Over at Slate, Dave Weigel had some nice things to say about my Stuart Stevens profile before raising an objection about how the liberal-industrial-complex has changed campaigns since 2000:

Absolutely, the liberal media is stronger and more influential than it was in 2000. But you can draw a venn diagram between strictly left-wing media and mainstream political reporting, and in the intersection, you will find "explanatory, fact-checking reporting," enabled by the endless archives and space of the Internet. And it's this stuff, not the left-wing character assassination, that has really upended Stevens-ism. In The Big Enchilada, his memoir of the Bush campaign, Stevens remembers -- many times -- how Team Bush was able to throw the press off of ugly stories. Any minor Gore exagerrations would be used to portray Gore as a liar, someone whose attacks on the Bush record must be bunk. "We needed to communicate to voters that the same guy who exaggerates his own record would surely do the same when it came to his opponent's," wrote Stevens. "If we could help voters make that connection, it would go a long way toward 'blowing up the aircraft carrier instead of shooting down the planes,' as it was known in political circles."

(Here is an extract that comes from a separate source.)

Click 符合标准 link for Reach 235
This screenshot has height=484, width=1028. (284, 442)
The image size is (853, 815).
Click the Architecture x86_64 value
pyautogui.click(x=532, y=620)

As it happens, I don’t disagree with this. I just think Weigel is reading me too narrowly. I’m not suggesting that a handful of crazed left-wing bloggers directly upended the way campaigns had been run. The causality isn't nearly as clean as that. What upended the media landscape for campaigns is the overall backlash against the tactics Bush used in 2000. That backlash gave rise to both the lefty bloggers and (eventually) the mainstream fact-checkers. 

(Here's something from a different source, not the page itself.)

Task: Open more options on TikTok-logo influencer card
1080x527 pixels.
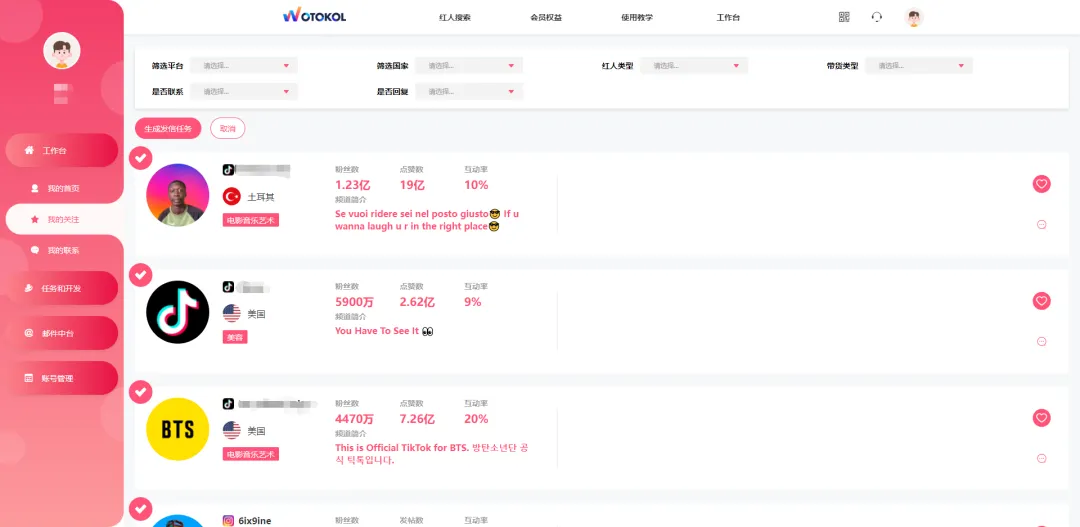Action: pyautogui.click(x=1041, y=341)
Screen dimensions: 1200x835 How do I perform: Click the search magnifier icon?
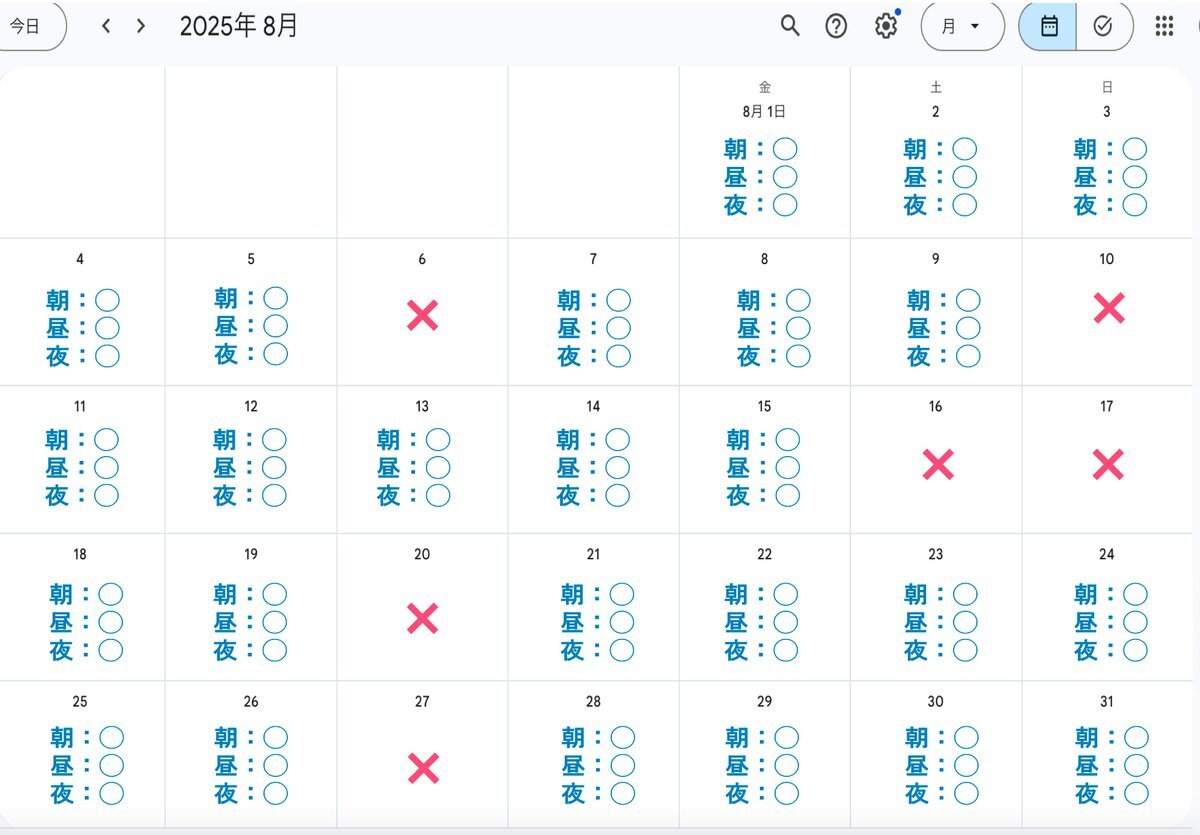pyautogui.click(x=790, y=26)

But—and this is the point I was making in my piece—the backlash itself was a liberal one. If not for the overwhelmingly liberal critique of the methods Stevens writes about, and which mainstream reporters largely fell for, the media wouldn’t have had the same sense of dropping the ball. Nor would it be as devoted to the whole fact-checking enterprise. (Though I agree that, mechanically at least, the Internet made it possible.) I distinctly recall friends at mainstream outlets in the years between 2001 and 2004 taking up blogging for the first time and just getting annihilated in arguments with liberal bloggers, who were bang on in their criticisms. It’s hard to overstate the effect of those first few years of web-interaction on the mainstream media. 

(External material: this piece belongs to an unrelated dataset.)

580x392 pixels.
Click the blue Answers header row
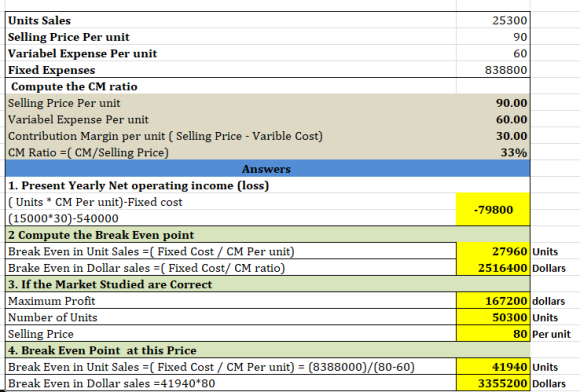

Relatedly, when I refer to the liberal-industrial-complex, I’m referring to a far, far broader universe of people than those engaged in “left-wing character assassination.” Most of the people I’d place in that community—including most of the contributors at outlets like MSNBC, Talking Points Memo, Daily Kos, Mother Jones, Ezra Klein’s operation at The Washington Post, and (yes) The New Republic—engage in pretty serious and scrupulous reporting and analysis. It just comes from a clear liberal perspective.